The days when men take the de facto solo lead in financial planning for couples and their families is becoming a thing of the past. The emerging model is a more collaborative partnership in terms of long- term financial planning and investing. This process is not always easy for client couples or their financial advisors, but it is increasingly what clients say they want and need. In our national study on women and money, we found that two thirds of women want equal responsibility with their partners in household financial planning decisions. Only one in five women wants their partner to take the lead.

As increasingly more women want to be equal partners in financial decision making, so do men. More and more men say that when it comes to financial decision making, they are seeking a collaborative partnership, with 41% of men reporting that they want their wives more involved in financial decision making.
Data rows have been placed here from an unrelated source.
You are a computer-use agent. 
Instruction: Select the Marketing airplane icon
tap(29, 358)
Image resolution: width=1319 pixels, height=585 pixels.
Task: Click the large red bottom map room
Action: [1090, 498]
The top two reasons why men want their partner to be more involved are: (1) so their partner will know what to do in case something were to happen to them, and (2) to help their partner better understand the difficult financial decisions they need to make together in these challenging times.


I made the point earlier that, overall many women investors are seeking financial security and peace of mind. At the same time, as our population is rapidly aging, older adults—women and men—are also gravitating towards products that can provide these same financial goals. This suggests that annuities are a potentially good option for an increasing number of investors. However, the product is often overlooked or misunderstood by investors.  

The best step that the annuity industry can take to better position their products with women and older adults is to describe their products in plain English. Financial jargon and terminology in general can be confusing to women and men alike and act as a barrier to entry. Using clear, transparent language is especially important to women clients. Our national survey revealed that female clients are more likely than male clients to admit that terminology used by financial professionals and companies can be confusing, making it more difficult to make financial decisions.

There are so many different types of annuities that often women and older adults don’t have a clear picture of what products best meet their needs and why an annuity might be right for them. If there is a simple way to describe the differences in products in terms of benefits rather than just features, investors might have a better sense of why a particular annuity would be of value to them. And be sure to describe both the benefits and the disadvantages of a particular product. Both women and men appreciate complete transparency. They will know you have their best interests in mind if you disclose both the positive and negative aspects of any product.